Cassie brings up some good points in the comments on the previous post, and there's some side issues I'd like to address out in a main post.
Analogies to past actions have been wrong on several points.
About the German Saboteurs and how we should treat the Gitmo Detainees the same. First major difference, they were actors for a state power that we had declared open war on. Their attacks were sabotage, not terrorism (it's a subtle difference because most people don't understand and frankly, the Bush Administration barely understood the difference themselves). Sabotage is meant to disable response and sew chaos behind enemy lines. Their target were infrastructure orientated. Terrorism is designed to foment revolution and specifically attacks people to cause as much death as possible. And the FBI had rolled up most of the Duquesne Spy Ring before the war and used criminal trials to send them into jail for life. They were spies with military attachments. As such, they were not terrorists. While they did advocate the overthrow of the US, that overthrow would have been conventional forces taking the country, not getting the populace to fight the revolt for them. Their mission was to hamper our ability to fight Germany giving the Germans time to subdue England and solidify their control of Europe. The same reasoning behind Pearl Harbor, to hamper our ability to respond and thwart the plans of the Japanese (fortunately our carriers weren't in the harbor at the time).
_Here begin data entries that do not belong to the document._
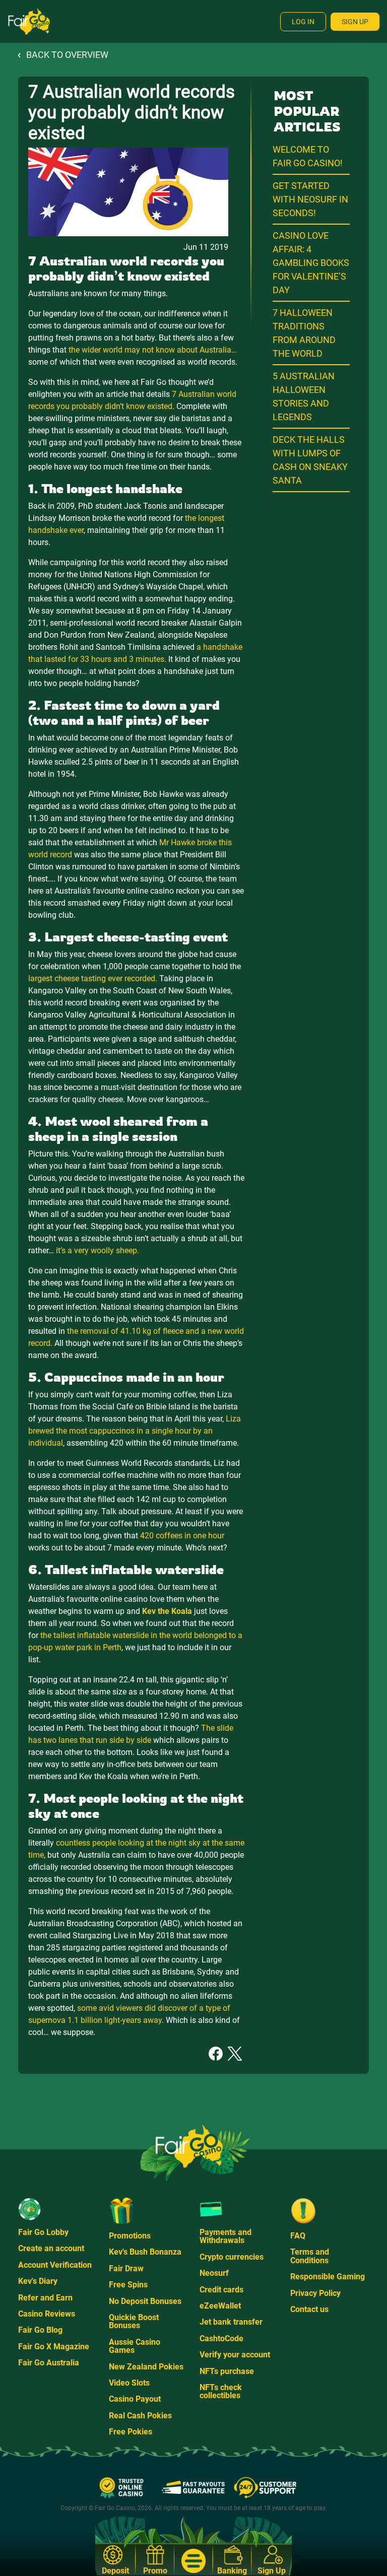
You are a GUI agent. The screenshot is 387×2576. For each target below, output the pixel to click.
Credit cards (221, 2289)
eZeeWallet (220, 2306)
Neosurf (214, 2273)
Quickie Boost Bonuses (134, 2321)
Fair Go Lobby (43, 2232)
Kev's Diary (37, 2281)
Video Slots (129, 2383)
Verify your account (235, 2354)
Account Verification (55, 2265)
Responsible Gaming (327, 2276)
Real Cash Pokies (140, 2415)
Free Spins (128, 2284)
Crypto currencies (232, 2257)
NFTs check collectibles (221, 2391)
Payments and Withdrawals (225, 2236)
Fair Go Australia (48, 2362)
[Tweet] (235, 2053)
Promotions (130, 2236)
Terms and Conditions (309, 2256)
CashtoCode (221, 2338)
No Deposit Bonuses (145, 2301)
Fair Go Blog (40, 2330)
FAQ (297, 2236)
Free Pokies (130, 2431)
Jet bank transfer (231, 2322)
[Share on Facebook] (216, 2053)
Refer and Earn (45, 2297)
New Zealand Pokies (146, 2366)
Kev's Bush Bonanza (145, 2252)
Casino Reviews (46, 2314)
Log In (303, 22)
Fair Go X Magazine (53, 2346)
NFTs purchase (227, 2371)
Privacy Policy (315, 2293)
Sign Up (355, 22)
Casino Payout (135, 2399)
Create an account (51, 2248)
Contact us (309, 2309)
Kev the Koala (167, 1611)
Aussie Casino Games (134, 2346)
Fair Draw (126, 2268)
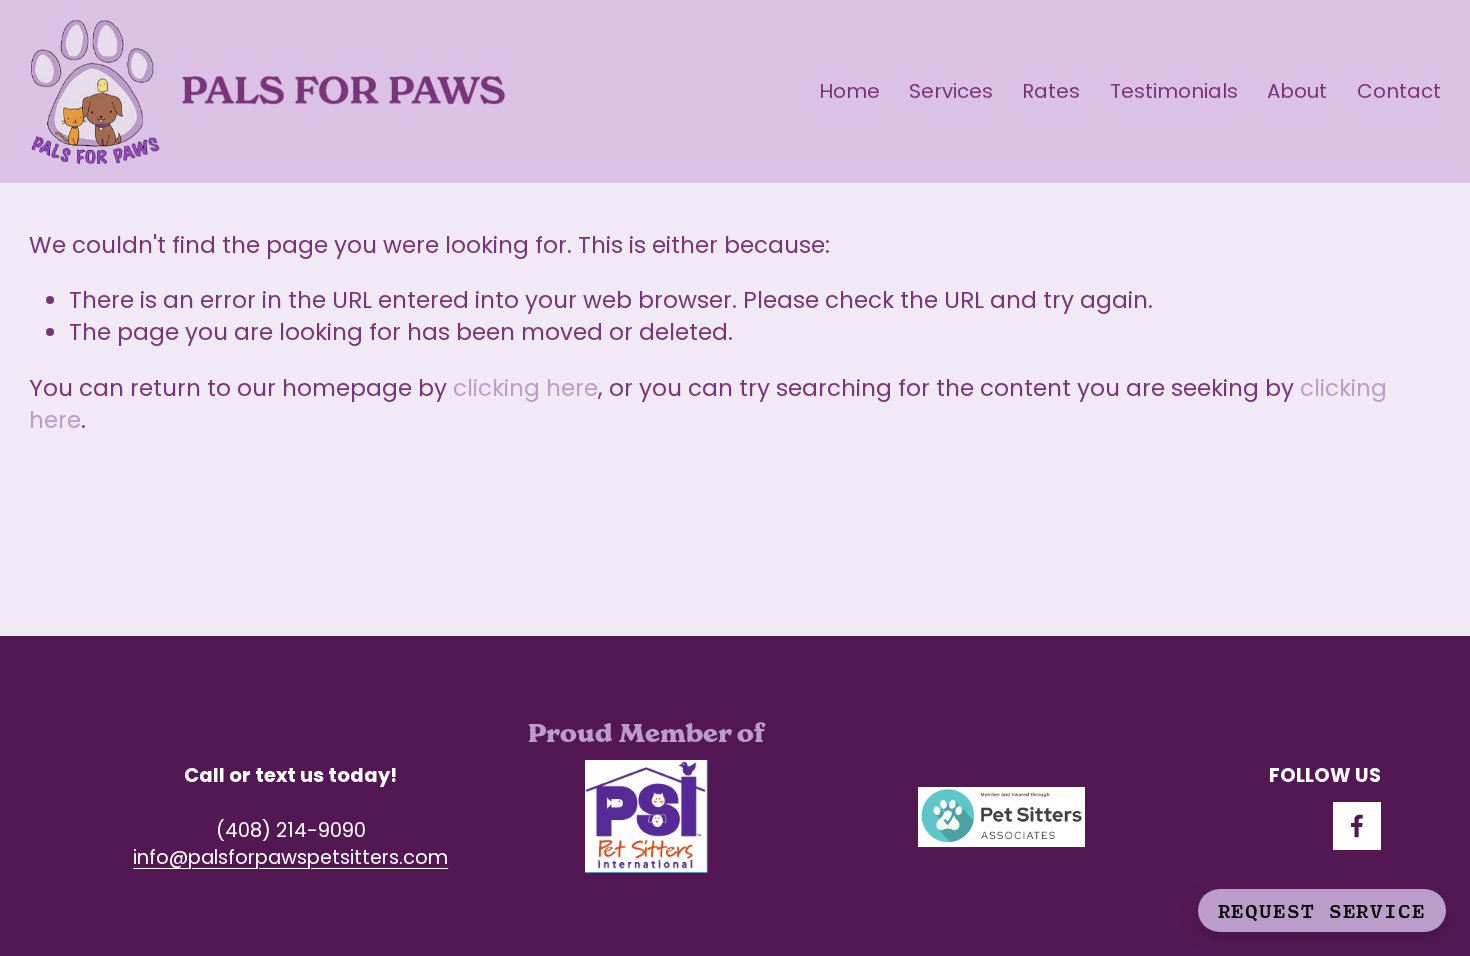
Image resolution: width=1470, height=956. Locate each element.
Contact (1399, 91)
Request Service (1322, 910)
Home (849, 91)
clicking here (525, 388)
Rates (1051, 91)
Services (951, 91)
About (1297, 91)
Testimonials (1174, 91)
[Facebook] (1357, 826)
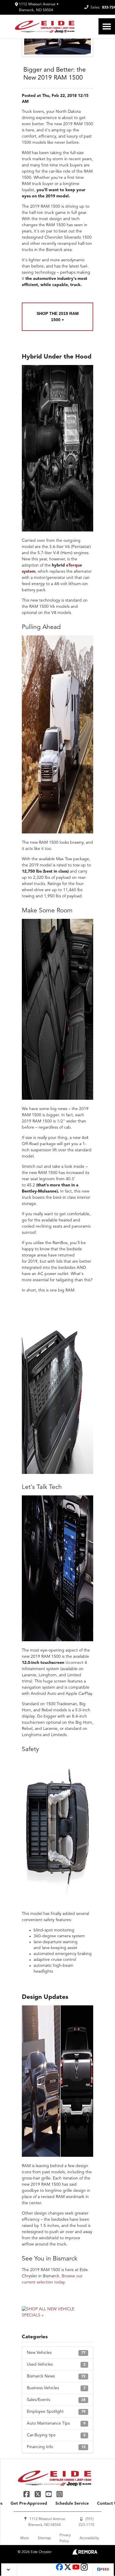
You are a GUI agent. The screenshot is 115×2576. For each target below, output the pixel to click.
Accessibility (89, 2538)
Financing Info (56, 2447)
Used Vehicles (56, 2364)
About the Barbary Pirates and how this is a war. Again, the Barbary Pirates were state actors (the Barbary States). They had a solid base of operations. Also, their crimes were theft and appropriation (impressment of sailors, and theft of cargo, and destruction of ships). The Barbary States may have been "illegal states" operating within the recognized borders of other states, but they had self-governance and freedom of operation within their territories. For all purposes, they were governments unto themselves. The war was won conventionally.
So both analogies miss the mark. Al Qaeda are not saboteurs (although their attacks maybe directed this way). They also aren't state actors (although the Bush Administration declaring war on them and using the military they way they have gives them the appearances of being such). They are well funded (at a quasi-state level), but hold no territory themselves. They have no actual governance experience (as show in Iraq when they did hold territories).
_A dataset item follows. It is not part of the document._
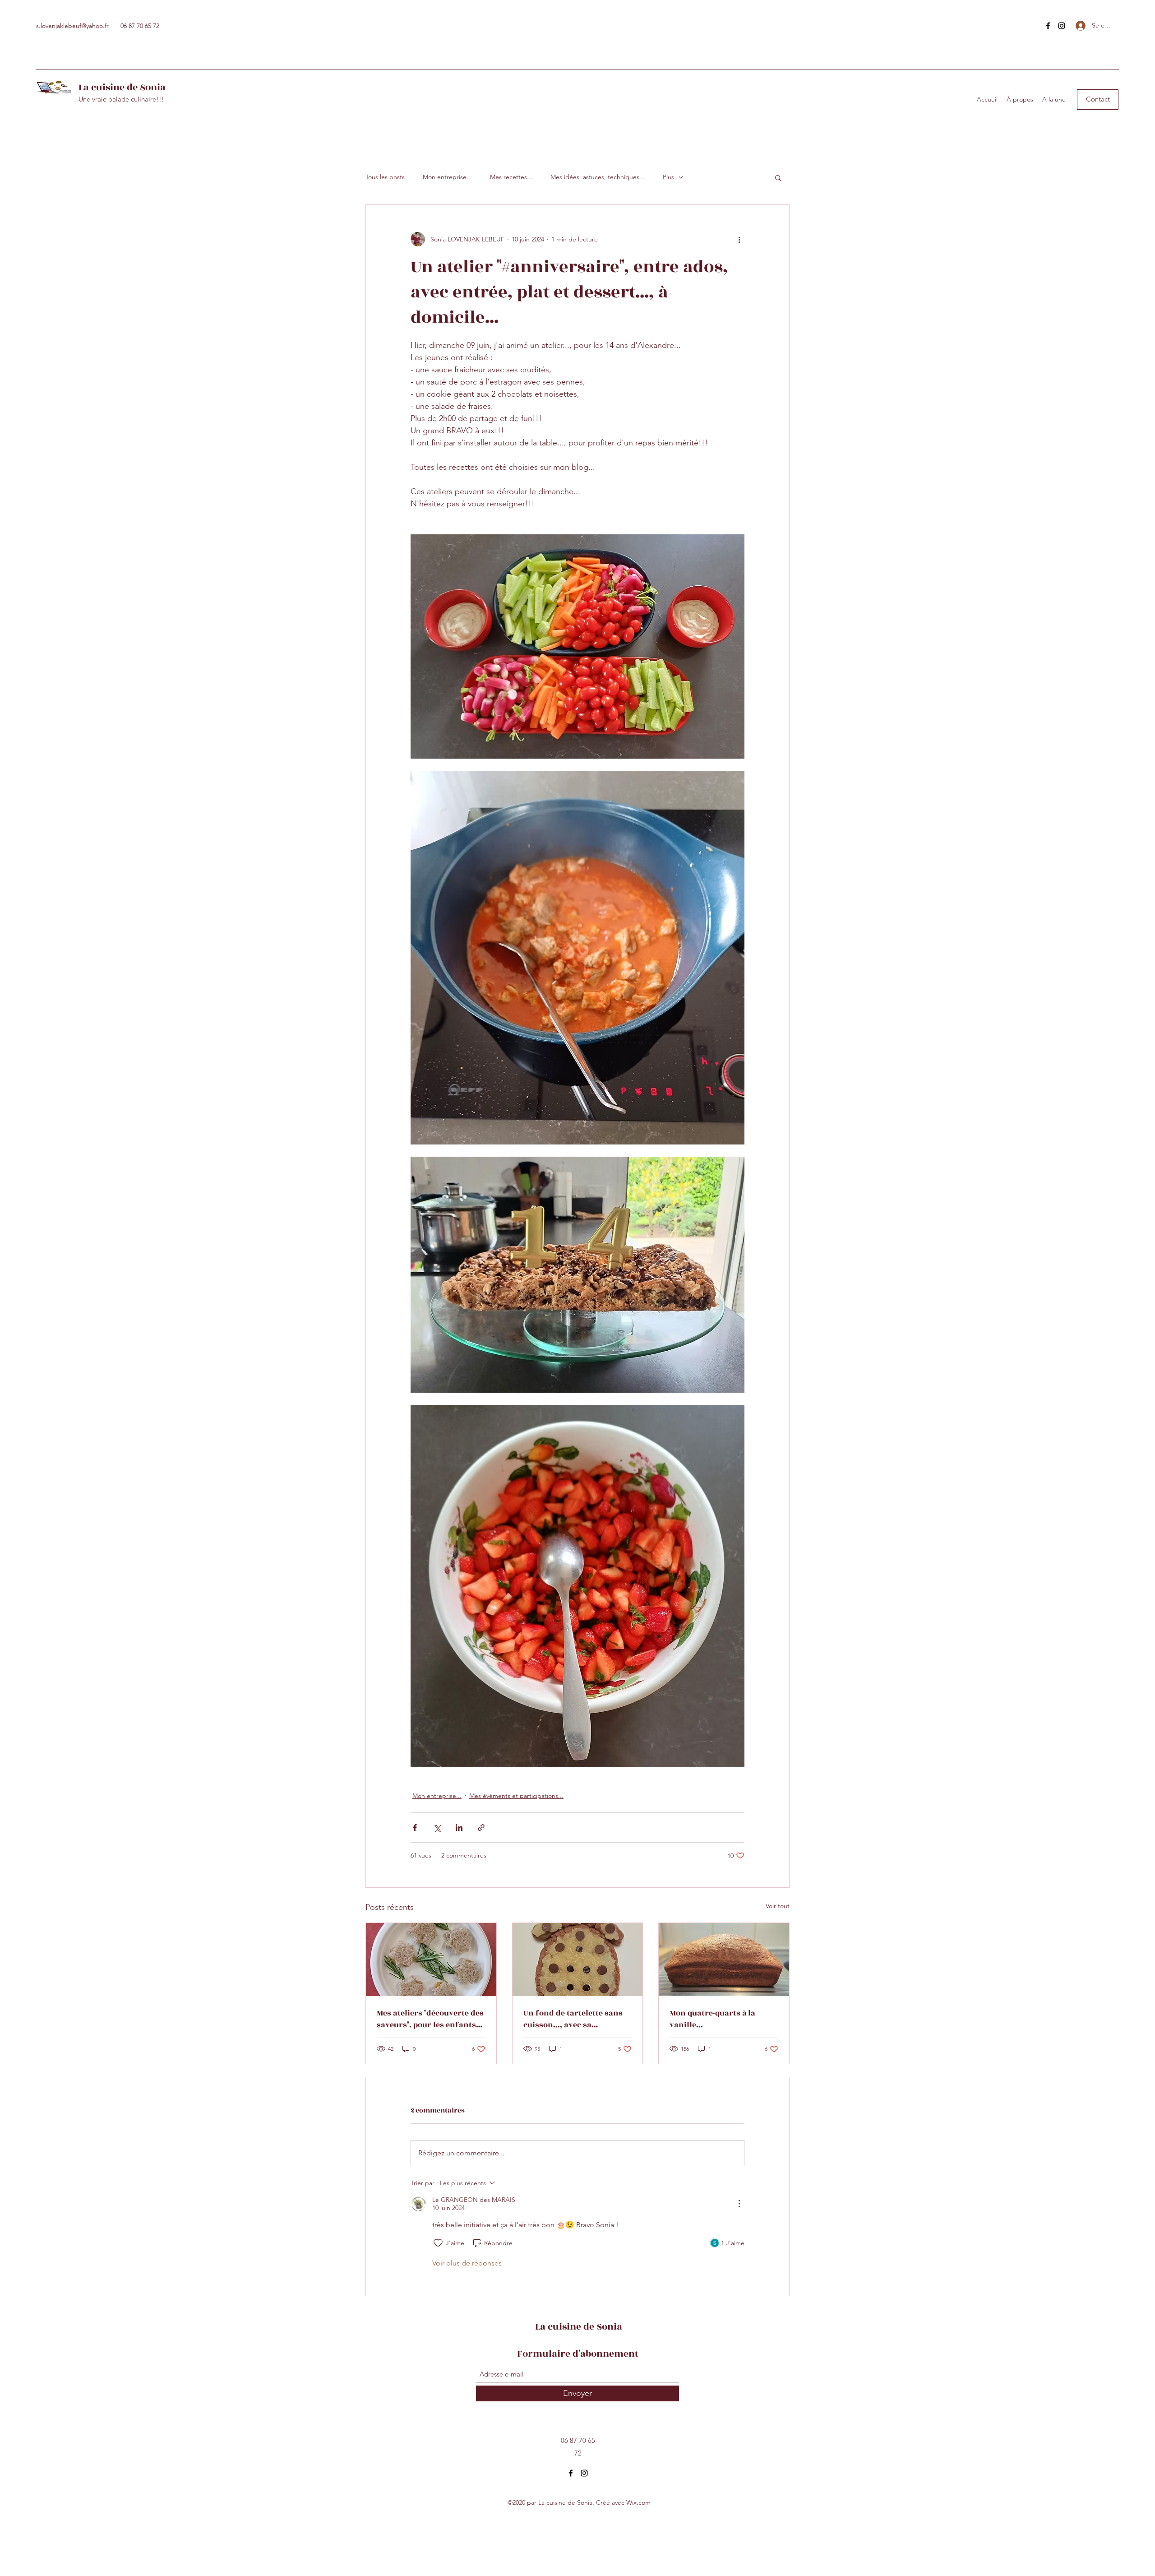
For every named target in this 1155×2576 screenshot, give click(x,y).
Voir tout (778, 1906)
Al Qaeda made the mistake of tying themselves to the Taliban (note here, the Taliban weren't their first or only hosts). We had an opportunity after 9-11 while they were still tied down. That opportunity was squandered by our invasion of Iraq (which allowed Al Qaeda time and space to re-diffuse and expand). Finishing the war in Afghanistan is now about denying them a base (and depleting their ranks and handing them a defeat), instead of rolling them up.
Terrorists are not state actors (although they can be proxy state actors as in the case of Hamas, or the real privateers/pirates who carried Letters of Marq). Terrorists are defuse (they have no defined base of operations). They act as individuals or coordinated teams. Their purpose is not to gain and hold territory, but to convince the population they should revolt. Treating terrorists as if they were state actors works to the terrorists plans. It gives them 1) legitimacy, 2) perceived strength, 3) motivation and continued recruitment opportunities and 4) sets the stage to put the populace in play. Treating them as common criminals defuses all four of these points.
The differences may seem subtle (after all, saboteurs blow up oil refineries and people die, terrorists blow up the World Trade Center and people die), but they are very important. The goals are distinctly diverse. And the after effects aren't the same.
This isn't a conflict (war if you want) about who they are, what their ideals are. This is about who we are, what we stand for. This isn't a fight they can win, it is a fight we can lose. This is what makes this conflict different.